* [Aim of the task]: Using the news report on Calpers below, decide whether each statement agrees with it: (a) BlackRock Realty Advisors had managed the apartment complex portfolio since 1998; (b) Calpers lost money overall in the fiscal year that ended June 30; (c) Calpers made its Stuyvesant Town investment through a partnership with GID Investment Advisers LLC. Answer yes or no for each, and quote the words from the report that decide it.

* [Extract]:
|---|

The California Public Employees Retirement System, the largest public pension fund in the U.S., said it replaced a unit of BlackRock Inc. as the manager of its $1 billion apartment complex real-estate portfolio.
The decision comes after Calpers, as the fund is known, was forced to write off a $500 million investment with BlackRock in New York City’s Stuyvesant Town-Peter Cooper Village through a partnership with Tishman Speyer Properties LP. Calpers said it was consolidating the apartment portfolio with GID Investment Advisers LLC, an affiliate of The General Investment & Development Cos.
Calpers suffered a 37 percent loss in its real-estate holdings in the fiscal year that ended June 30, a decline equivalent to 1.3 percent of the pension’s market value at the time. Despite the loss, the fund earned 11.4 percent for the year as its stocks, bonds and private-equity funds rose.
“By consolidating our core multifamily portfolio under a single partner/manager, we anticipate lower costs, improved efficiency and enhanced performance,” said Ted Eliopoulos, who heads Calpers’ real-estate investment division
BlackRock Realty Advisors had managed the apartment complex portfolio since 1998. BlackRock’s real estate unit teamed with Tishman Speyer to buy the Manhattan developments for $5.4 billion in 2006. The pension said last November it was reviewing its ties with the New York company following the loss.

|---|

* [Record extracts]:
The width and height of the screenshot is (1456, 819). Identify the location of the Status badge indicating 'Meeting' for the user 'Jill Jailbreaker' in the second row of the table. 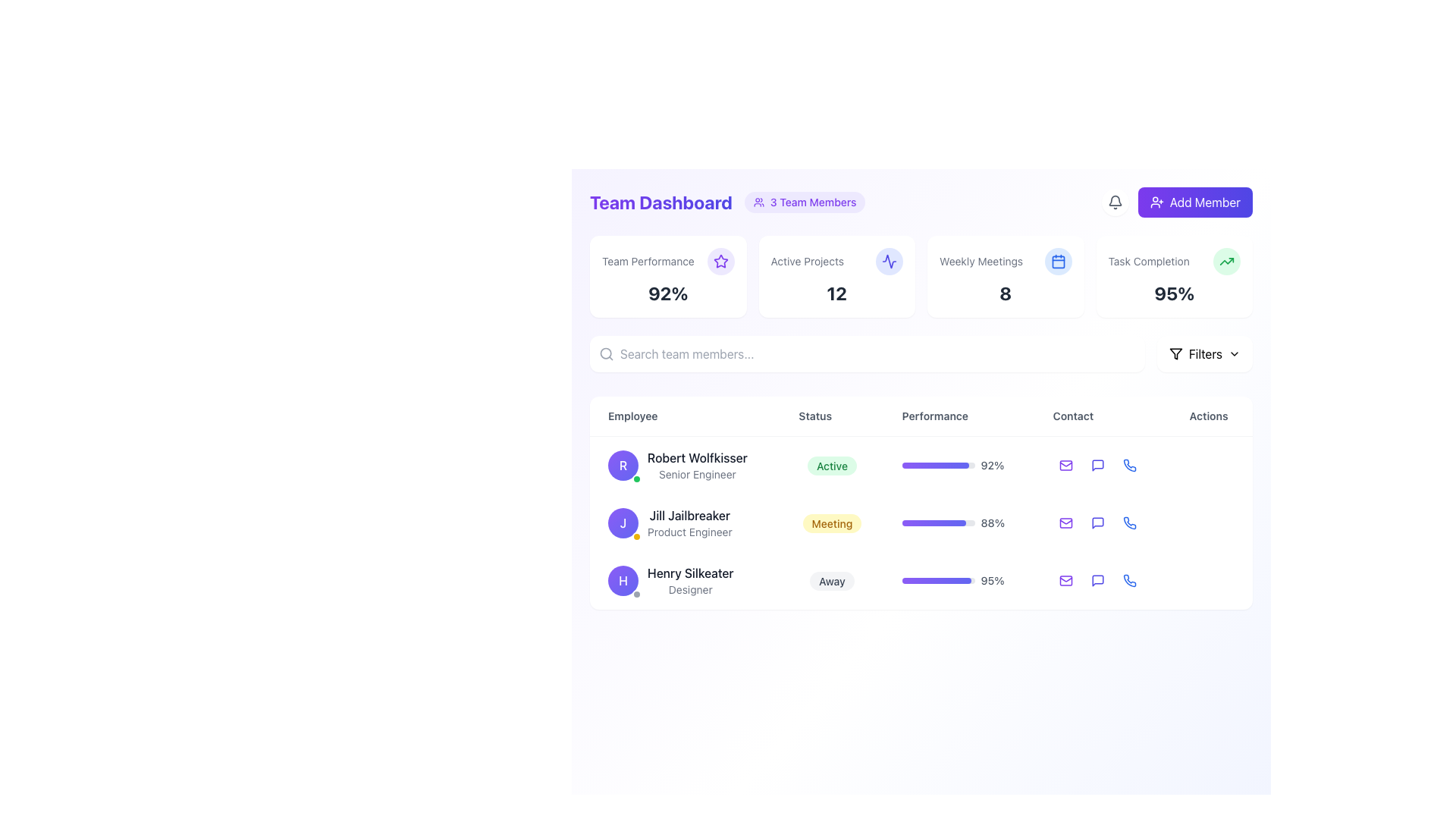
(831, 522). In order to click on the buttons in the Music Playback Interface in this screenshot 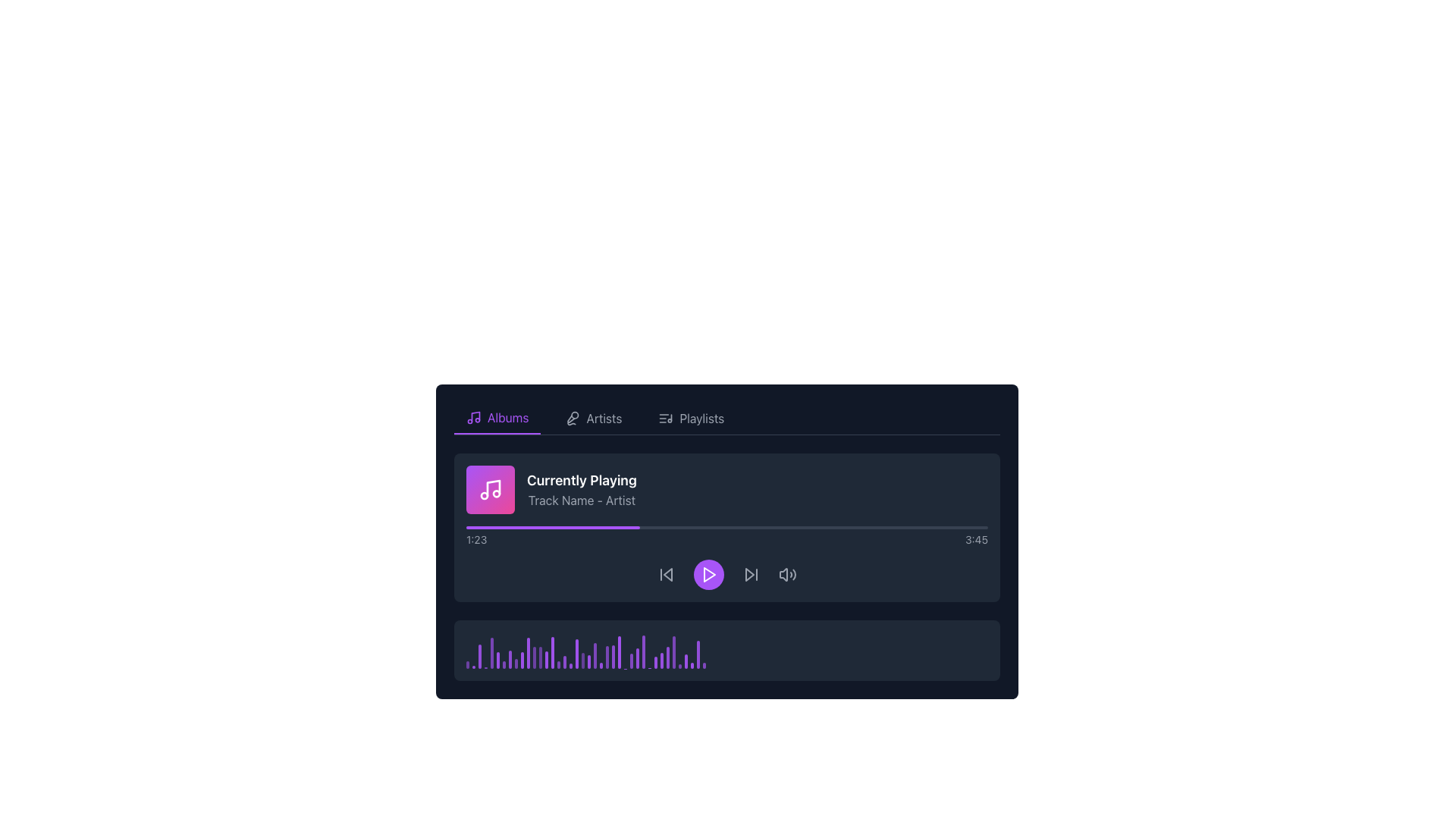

|---|

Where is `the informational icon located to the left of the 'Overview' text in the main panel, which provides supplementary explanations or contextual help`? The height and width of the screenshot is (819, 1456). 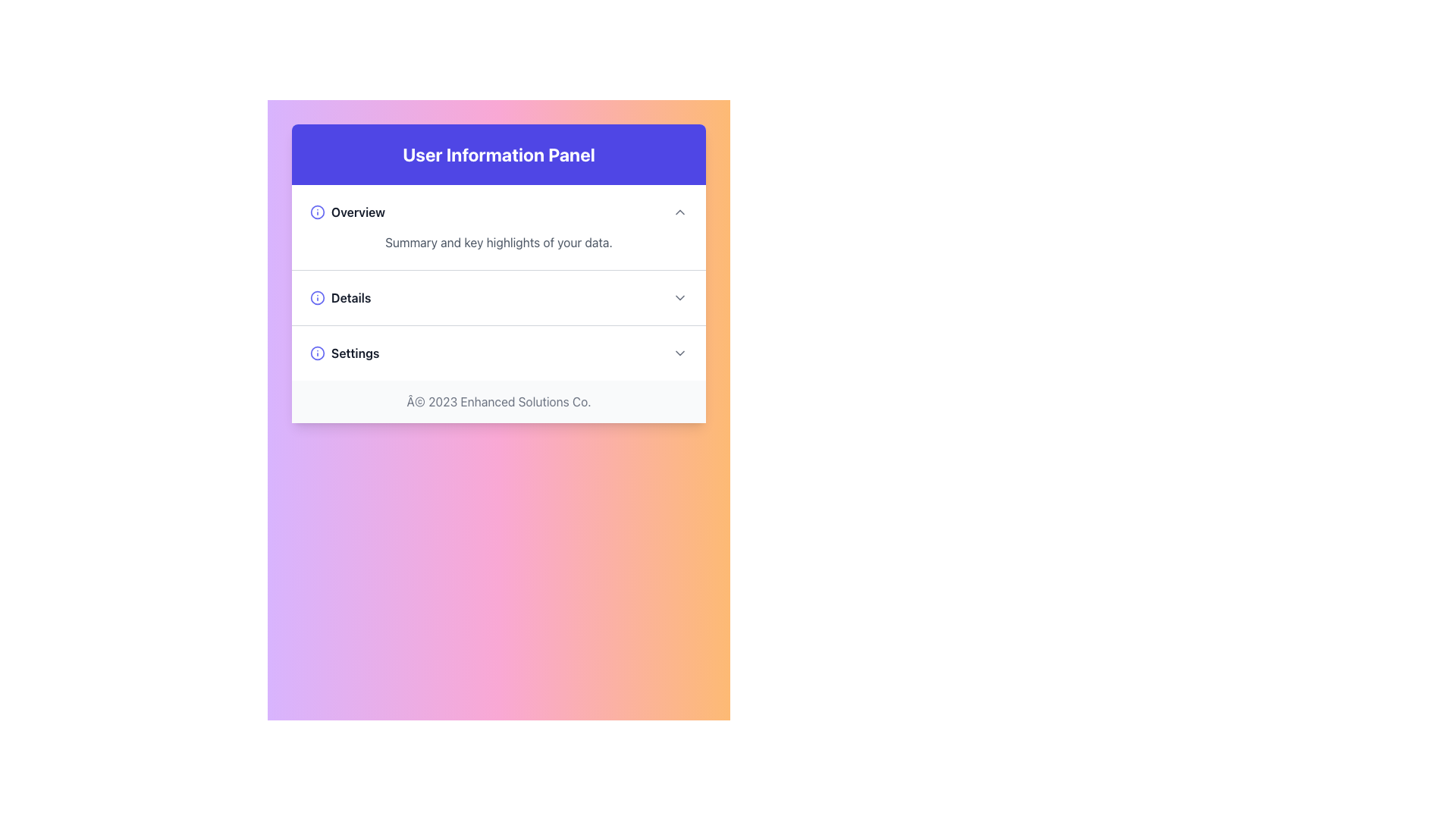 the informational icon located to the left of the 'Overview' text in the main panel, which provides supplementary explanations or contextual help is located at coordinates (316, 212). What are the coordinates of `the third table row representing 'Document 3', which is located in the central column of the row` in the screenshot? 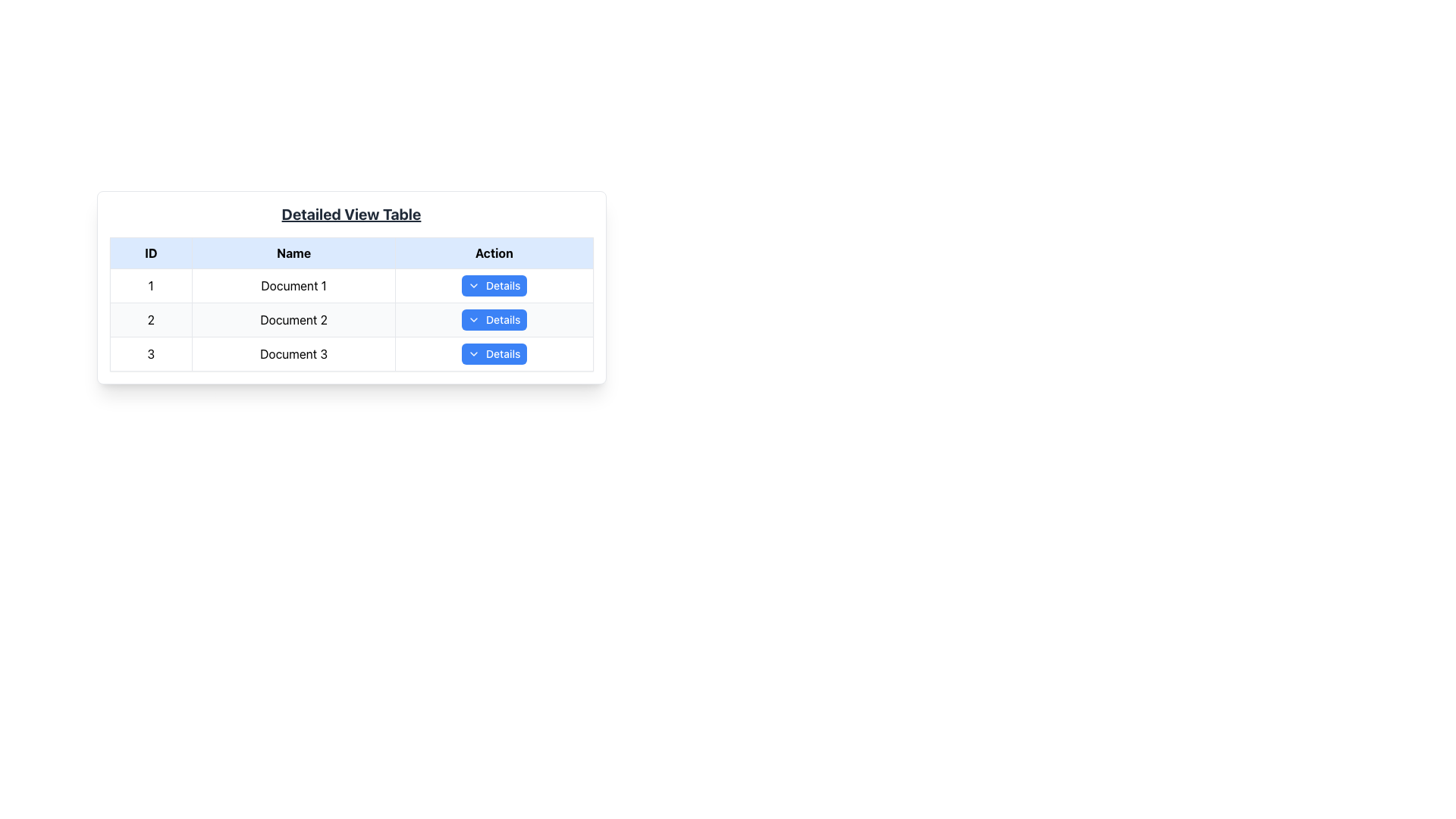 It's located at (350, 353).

|---|

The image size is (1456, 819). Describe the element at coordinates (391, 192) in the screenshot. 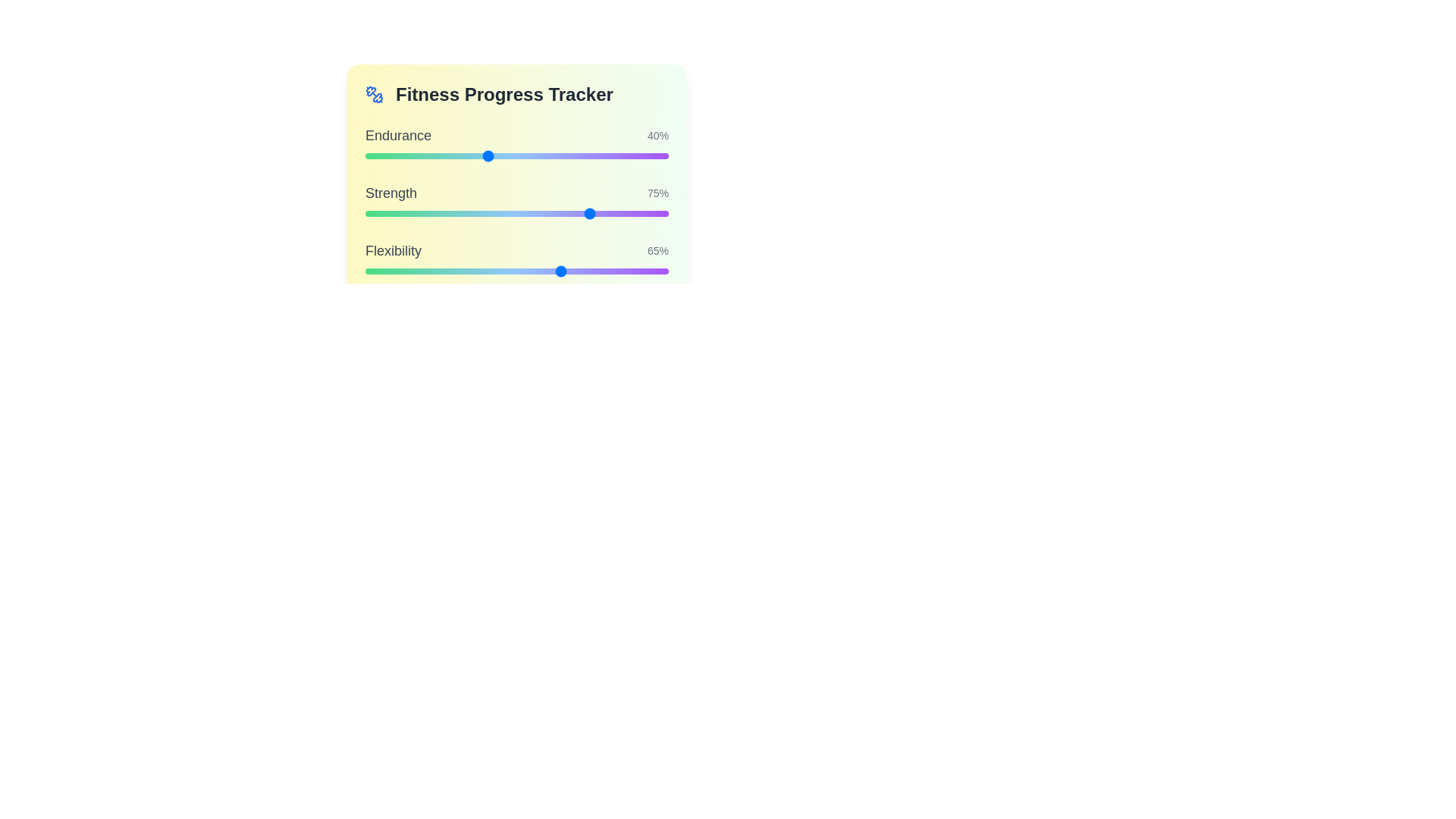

|---|

* [Completed exercise]:
(a) Yes: "BlackRock Realty Advisors had managed the apartment complex portfolio since 1998."
(b) No: "Despite the loss, the fund earned 11.4 percent for the year as its stocks, bonds and private-equity funds rose."
(c) No: "through a partnership with Tishman Speyer Properties LP"